The June 23 referendum that saw Britain leave the European Union (Brexit), has also left the Indian conglomerate Tatas with increased uncertainties, said the Nikkei Asian Review.
With 19 companies in the UK and businesses ranging from tea, hotels, motels, motors, software, steel and others, the Tatas now seem to be in a fix from exiting any of it, said the review.
In March, the Tatas had threatened to exit its ailing steel business in the UK if the government did not intervene to negotiate sale of business and help revive stressed plants. The much awaited last week of June, expected to crystalise talks with government, however was awash with Brexit referendum.
As steel venture continues to clock losses amounting to $1.33 million a day, the Brexit verdict now stands to threaten Jaguar Land Rover (JLR) Automobile a 1 billion pound loss a year. JLR, another money-spinning Tata concern, is expected to take a hit from its export to other European nations.

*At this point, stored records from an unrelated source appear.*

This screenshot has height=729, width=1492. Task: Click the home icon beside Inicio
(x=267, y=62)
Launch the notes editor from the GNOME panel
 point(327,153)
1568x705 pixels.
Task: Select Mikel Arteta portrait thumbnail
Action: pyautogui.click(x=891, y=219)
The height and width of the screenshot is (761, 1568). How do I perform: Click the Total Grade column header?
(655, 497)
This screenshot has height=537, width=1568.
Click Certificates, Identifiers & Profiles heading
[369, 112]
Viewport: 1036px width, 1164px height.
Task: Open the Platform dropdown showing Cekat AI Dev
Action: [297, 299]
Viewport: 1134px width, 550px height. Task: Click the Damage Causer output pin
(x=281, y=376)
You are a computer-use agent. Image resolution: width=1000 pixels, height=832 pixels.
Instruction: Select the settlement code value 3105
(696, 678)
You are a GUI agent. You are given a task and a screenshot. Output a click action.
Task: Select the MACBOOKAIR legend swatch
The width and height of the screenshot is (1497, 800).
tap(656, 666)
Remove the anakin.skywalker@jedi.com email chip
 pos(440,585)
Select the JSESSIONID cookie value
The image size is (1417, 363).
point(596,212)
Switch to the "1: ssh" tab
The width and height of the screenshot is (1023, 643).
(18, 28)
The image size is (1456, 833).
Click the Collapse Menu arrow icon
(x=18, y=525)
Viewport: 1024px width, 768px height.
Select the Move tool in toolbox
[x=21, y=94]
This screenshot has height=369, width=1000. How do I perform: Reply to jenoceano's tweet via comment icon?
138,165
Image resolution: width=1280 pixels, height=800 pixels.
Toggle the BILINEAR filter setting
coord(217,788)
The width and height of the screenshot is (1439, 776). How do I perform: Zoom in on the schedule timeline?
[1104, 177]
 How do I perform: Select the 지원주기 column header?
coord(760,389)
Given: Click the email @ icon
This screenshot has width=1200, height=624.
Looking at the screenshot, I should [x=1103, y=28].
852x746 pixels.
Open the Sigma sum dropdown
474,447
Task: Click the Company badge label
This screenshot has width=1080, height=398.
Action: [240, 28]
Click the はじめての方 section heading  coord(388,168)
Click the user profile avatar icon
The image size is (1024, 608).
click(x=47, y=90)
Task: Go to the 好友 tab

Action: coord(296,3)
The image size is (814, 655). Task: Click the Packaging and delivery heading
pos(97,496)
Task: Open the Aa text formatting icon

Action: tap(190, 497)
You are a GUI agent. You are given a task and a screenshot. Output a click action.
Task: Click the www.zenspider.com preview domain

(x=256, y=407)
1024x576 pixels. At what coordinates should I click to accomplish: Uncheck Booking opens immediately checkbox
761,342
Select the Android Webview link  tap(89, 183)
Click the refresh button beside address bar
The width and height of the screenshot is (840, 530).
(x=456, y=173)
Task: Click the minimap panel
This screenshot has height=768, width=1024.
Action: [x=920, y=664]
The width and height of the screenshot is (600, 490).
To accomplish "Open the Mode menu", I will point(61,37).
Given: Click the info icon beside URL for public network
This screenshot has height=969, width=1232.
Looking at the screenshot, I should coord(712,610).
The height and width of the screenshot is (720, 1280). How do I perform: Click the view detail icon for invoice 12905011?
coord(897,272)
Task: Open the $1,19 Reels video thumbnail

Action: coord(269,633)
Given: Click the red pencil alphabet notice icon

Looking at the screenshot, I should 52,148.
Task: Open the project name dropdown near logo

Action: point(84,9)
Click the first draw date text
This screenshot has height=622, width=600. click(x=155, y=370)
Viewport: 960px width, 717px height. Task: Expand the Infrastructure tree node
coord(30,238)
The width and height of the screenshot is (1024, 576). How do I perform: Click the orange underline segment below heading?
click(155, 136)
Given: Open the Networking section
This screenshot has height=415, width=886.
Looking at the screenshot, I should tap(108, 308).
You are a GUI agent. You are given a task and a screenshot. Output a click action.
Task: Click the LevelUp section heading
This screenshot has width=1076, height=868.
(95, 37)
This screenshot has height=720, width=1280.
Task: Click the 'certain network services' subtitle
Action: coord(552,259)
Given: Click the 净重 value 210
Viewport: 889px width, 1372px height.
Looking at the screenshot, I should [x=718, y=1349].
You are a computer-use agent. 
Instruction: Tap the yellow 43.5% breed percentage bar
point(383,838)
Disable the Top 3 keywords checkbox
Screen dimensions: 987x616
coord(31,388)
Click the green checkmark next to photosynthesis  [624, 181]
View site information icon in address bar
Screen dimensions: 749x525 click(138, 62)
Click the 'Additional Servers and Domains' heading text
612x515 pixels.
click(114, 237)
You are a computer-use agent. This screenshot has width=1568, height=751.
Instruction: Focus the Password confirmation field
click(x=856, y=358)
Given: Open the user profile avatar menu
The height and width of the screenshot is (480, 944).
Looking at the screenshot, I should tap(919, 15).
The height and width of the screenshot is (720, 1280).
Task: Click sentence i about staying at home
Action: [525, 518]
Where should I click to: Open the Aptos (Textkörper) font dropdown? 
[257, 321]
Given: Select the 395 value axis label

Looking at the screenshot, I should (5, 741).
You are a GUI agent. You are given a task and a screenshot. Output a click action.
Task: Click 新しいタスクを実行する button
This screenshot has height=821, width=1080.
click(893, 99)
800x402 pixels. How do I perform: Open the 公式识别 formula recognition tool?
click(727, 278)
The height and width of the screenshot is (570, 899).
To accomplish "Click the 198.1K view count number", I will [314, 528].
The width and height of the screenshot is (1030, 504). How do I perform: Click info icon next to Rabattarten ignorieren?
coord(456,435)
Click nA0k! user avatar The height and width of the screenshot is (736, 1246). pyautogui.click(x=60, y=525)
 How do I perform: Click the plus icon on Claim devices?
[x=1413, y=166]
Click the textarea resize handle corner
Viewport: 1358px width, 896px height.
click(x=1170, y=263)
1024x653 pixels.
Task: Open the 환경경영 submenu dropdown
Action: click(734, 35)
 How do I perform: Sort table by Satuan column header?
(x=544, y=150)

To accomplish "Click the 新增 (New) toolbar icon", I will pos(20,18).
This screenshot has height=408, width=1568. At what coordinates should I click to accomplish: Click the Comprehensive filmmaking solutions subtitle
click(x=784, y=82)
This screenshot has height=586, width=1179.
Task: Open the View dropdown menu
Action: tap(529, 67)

Tatas bonhomie with the British government, which runs back to the colonial days, may stand to gain with Brexit.
Despite this, Nikkei noted that, the exit from the steel business or scaling down any other may not come easily as both UK-based steel and JLR collectively contribute nearly 30 percent to the total sales of Tata Group.
This apart, the review emphasized that Tatas bonhomie with the British government, which run back to the colonial days, may stand to gain with Brexit. Like the British helped bootstrap many Tata companies in their nascent days, it might as well help again, it added.
As UK strengthens its bonds with the commonwealth and many erstwhile colonies, beyond the boundaries set by European Union, the Tatas might again benefit.